Data records
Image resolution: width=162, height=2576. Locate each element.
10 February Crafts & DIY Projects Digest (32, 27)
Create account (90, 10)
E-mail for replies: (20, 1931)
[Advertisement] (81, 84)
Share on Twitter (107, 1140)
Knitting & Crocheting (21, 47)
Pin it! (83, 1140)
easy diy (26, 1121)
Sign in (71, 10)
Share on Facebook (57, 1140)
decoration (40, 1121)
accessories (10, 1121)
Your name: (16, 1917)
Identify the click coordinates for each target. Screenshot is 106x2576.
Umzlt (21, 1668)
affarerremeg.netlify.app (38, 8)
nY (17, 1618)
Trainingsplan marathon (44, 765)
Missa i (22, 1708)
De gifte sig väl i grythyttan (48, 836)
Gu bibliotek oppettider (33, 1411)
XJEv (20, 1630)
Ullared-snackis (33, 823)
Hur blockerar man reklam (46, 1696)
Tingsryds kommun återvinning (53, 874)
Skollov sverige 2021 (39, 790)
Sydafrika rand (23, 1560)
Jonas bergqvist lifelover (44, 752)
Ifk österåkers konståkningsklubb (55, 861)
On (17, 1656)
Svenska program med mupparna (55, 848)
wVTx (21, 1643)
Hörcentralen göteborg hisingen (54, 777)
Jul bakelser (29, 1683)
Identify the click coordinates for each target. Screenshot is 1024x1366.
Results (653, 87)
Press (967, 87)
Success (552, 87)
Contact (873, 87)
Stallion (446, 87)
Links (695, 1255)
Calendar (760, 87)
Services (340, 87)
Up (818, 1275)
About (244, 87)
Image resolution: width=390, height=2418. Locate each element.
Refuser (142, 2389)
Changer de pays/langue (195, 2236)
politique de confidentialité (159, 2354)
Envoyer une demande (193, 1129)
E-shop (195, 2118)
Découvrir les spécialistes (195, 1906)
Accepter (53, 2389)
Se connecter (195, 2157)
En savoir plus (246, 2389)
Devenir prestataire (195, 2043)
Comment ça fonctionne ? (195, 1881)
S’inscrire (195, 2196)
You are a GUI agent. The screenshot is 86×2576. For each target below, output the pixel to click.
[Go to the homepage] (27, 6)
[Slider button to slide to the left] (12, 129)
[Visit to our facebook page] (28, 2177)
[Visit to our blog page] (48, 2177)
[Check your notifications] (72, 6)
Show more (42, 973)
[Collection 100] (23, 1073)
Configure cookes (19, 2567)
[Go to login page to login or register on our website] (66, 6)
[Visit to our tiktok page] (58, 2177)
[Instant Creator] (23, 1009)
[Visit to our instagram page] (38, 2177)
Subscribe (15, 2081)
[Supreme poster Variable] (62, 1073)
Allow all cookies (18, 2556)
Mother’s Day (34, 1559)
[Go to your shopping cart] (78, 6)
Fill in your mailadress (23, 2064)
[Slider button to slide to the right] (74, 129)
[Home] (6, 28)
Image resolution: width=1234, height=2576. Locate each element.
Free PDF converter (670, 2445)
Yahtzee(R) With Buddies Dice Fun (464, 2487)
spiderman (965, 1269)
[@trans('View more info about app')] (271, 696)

Required action
Transcribe all of the records exactly.

Exercise solution
Image resolution: width=162, height=2576. Locate each element.
10 February Crafts & DIY Projects Digest (32, 27)
Create account (90, 10)
E-mail for replies: (20, 1931)
[Advertisement] (81, 84)
Share on Twitter (107, 1140)
Knitting & Crocheting (21, 47)
Pin it! (83, 1140)
easy diy (26, 1121)
Sign in (71, 10)
Share on Facebook (57, 1140)
decoration (40, 1121)
accessories (10, 1121)
Your name: (16, 1917)
Identify the click coordinates for each target. Screenshot is 106x2576.
Umzlt (21, 1668)
affarerremeg.netlify.app (38, 8)
nY (17, 1618)
Trainingsplan marathon (44, 765)
Missa i (22, 1708)
De gifte sig väl i grythyttan (48, 836)
Gu bibliotek oppettider (33, 1411)
XJEv (20, 1630)
Ullared-snackis (33, 823)
Hur blockerar man reklam (46, 1696)
Tingsryds kommun återvinning (53, 874)
Skollov sverige 2021 (39, 790)
Sydafrika rand (23, 1560)
Jonas bergqvist lifelover (44, 752)
Ifk österåkers konståkningsklubb (55, 861)
On (17, 1656)
Svenska program med mupparna (55, 848)
wVTx (21, 1643)
Hörcentralen göteborg hisingen (54, 777)
Jul bakelser (29, 1683)
Identify the click coordinates for each target. Screenshot is 1024x1366.
Results (653, 87)
Press (967, 87)
Success (552, 87)
Contact (873, 87)
Stallion (446, 87)
Links (695, 1255)
Calendar (760, 87)
Services (340, 87)
Up (818, 1275)
About (244, 87)
Image resolution: width=390, height=2418. Locate each element.
Refuser (142, 2389)
Changer de pays/langue (195, 2236)
politique de confidentialité (159, 2354)
Envoyer une demande (193, 1129)
E-shop (195, 2118)
Découvrir les spécialistes (195, 1906)
Accepter (53, 2389)
Se connecter (195, 2157)
En savoir plus (246, 2389)
Devenir prestataire (195, 2043)
Comment ça fonctionne ? (195, 1881)
S’inscrire (195, 2196)
You are a GUI agent. The screenshot is 86×2576. For each target below, output the pixel to click.
[Go to the homepage] (27, 6)
[Slider button to slide to the left] (12, 129)
[Visit to our facebook page] (28, 2177)
[Visit to our blog page] (48, 2177)
[Check your notifications] (72, 6)
Show more (42, 973)
[Collection 100] (23, 1073)
Configure cookes (19, 2567)
[Go to login page to login or register on our website] (66, 6)
[Visit to our tiktok page] (58, 2177)
[Instant Creator] (23, 1009)
[Visit to our instagram page] (38, 2177)
Subscribe (15, 2081)
[Supreme poster Variable] (62, 1073)
Allow all cookies (18, 2556)
Mother’s Day (34, 1559)
[Go to your shopping cart] (78, 6)
Fill in your mailadress (23, 2064)
[Slider button to slide to the right] (74, 129)
[Home] (6, 28)
Image resolution: width=1234, height=2576. Locate each element.
Free PDF converter (670, 2445)
Yahtzee(R) With Buddies Dice Fun (464, 2487)
spiderman (965, 1269)
[@trans('View more info about app')] (271, 696)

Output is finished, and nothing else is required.